Comentario del Evangelio

Escandalizarnos o abrirnos a Jesús

Contemplad la paradoja que acompaña la vida de Jesús y la de la Iglesia. Los que inicialmente se admiraban de Él quieren echarle del pueblo por el testimonio de amor y verdad que da en la sinagoga. Ante la humanidad de Jesús, ante el Dios cercano, que se hace uno entre nosotros, podemos escandalizarnos o abrirnos para que siga cumpliendo la Buena Nueva con los pobres. Somos llamados a encontrarnos en el “hoy” de nuestras vidas con Jesús, que es el “hoy” de la salvación en la historia. Como discípulos misioneros pedimos la gracia de admirarnos “de la belleza de su palabra” y entrar en el discipulado de la escucha. Cada circunstancia, cada momento puede convertirse en ocasión de encontrarnos con quien es el Salvador y la salvación.

Lecturas del día

Primera Carta de San Pablo a los Tesalonicenses 4,13-18

No queremos, hermanos, que vivan en la ignorancia acerca de los que ya han muerto, para que no estén tristes como los otros, que no tienen esperanza. Porque nosotros creemos que Jesús murió y resucitó: de la misma manera, Dios llevará con Jesús a los que murieron con él. Queremos decirles algo, fundados en la Palabra del Señor: los que vivamos, los que quedemos cuando venga el Señor, no precederemos a los que hayan muerto. Porque a la señal dada por la voz del Arcángel y al toque de la trompeta de Dios, el mismo Señor descenderá del cielo.

Entonces, primero resucitarán los que murieron en Cristo. Después nosotros, los que aún vivamos, los que quedemos, seremos llevados con ellos al cielo, sobre las nubes, al encuentro de Cristo, y así permaneceremos con el Señor para siempre. Consuélense mutuamente con estos pensamientos.
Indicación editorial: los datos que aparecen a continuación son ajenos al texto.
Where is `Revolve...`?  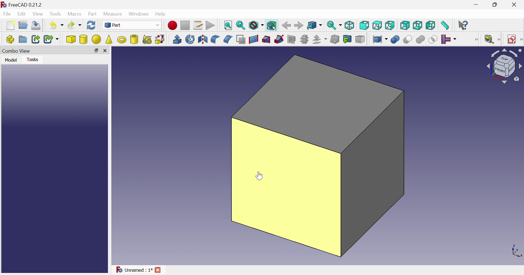 Revolve... is located at coordinates (190, 39).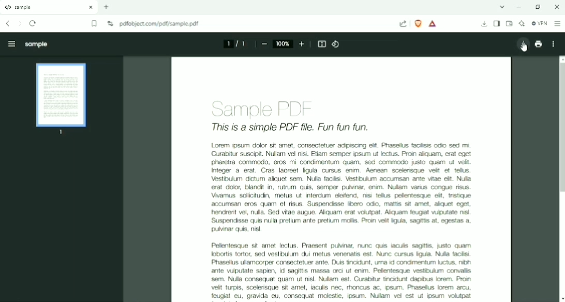  Describe the element at coordinates (290, 127) in the screenshot. I see `This is a simple PDF file. Fun fun fun.` at that location.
Salmo 96(95),1.3.4-5.11-12.13

Canten al Señor un canto nuevo,
cante al Señor toda la tierra;
Anuncien su gloria entre las naciones,
y sus maravillas entre los pueblos.
Porque el Señor es grande
y muy digno de alabanza,

más temible que todos los dioses.
Los dioses de los pueblos
no son más que apariencia,
pero el Señor hizo el cielo.
Alégrese el cielo y exulte la tierra,
resuene el mar y todo lo que hay en él;

regocíjese el campo con todos sus frutos,
griten de gozo los árboles del bosque.
Griten de gozo delante del Señor,
porque él viene a gobernar la tierra:
Él gobernará al mundo con justicia,
y a los pueblos con su verdad.

Comentario de san Ambrosio (c. 340-397)  Por la fe recibir la curación y entrar en la verdadera vida

Naaman era de Siria, estaba enfermo de lepra y nadie podía curarle… Se fue a Israel y Eliseo le ordenó bañarse siete veces en el Jordán. Entonces Naaman se puso a pensar: los ríos de su patria tenía un agua, mejor que aquella, en la que él mismo se había bañado y nunca le purificó de su lepra… Pero se bañó y, purificado inmediatamente, comprendió que la purificación no venía del agua, sino de la gracia…

Es por eso que se te ha dicho en tu bautismo: no creas solamente lo que ves, porque también tú podrás decir como Naaman: ¿Es este el gran misterio «que ni el ojo vio, ni el oyó, ni el hombre puede pensar?» (1C 2,9). ¡Veo el agua, tal como la veía todos los días! ¿Me puede purificar siendo así que a menudo he bajado a ella y jamás he sido purificado? Aprende por ahí que el agua no purifica sin el Espíritu?

Es por eso que has leído que en el bautismo son «tres los testigos en la tierra: el Espíritu, el agua y la sangre; y los tres están de acuerdo» (1Jn 5,7-8). Porque si apartas uno solo, el sacramento del bautismo desaparece. En efecto ¿qué es el agua sin la cruz de Cristo? Un elemento ordinario, sin ningún poder sacramental. E igualmente, sin agua no hay misterio del nuevo nacimiento porque «el que no nazca de agua y de Espíritu, no puede entrar en el Reino de Dios» (Jn 3,5). El catecúmeno cree en la cruz del Señor Jesús cuyo signo ha recibido, pero si no ha sido bautizado en el nombre del Padre, y del Hijo, y del Espíritu Santo, no puede recibir el perdón de sus pecados ni acoger el don de la gracia espiritual.

El sirio Naamán se sumergió siete veces según la Ley, pero tú has sido bautizado en el nombre de la Trinidad. Has confesado tu fe en el Padre, has confesado tu fe en el Hijo, tu fe en el Espíritu Santo. No olvides la sucesión de estos hechos. En esta fe has muerto al mundo, has resucitado para Dios.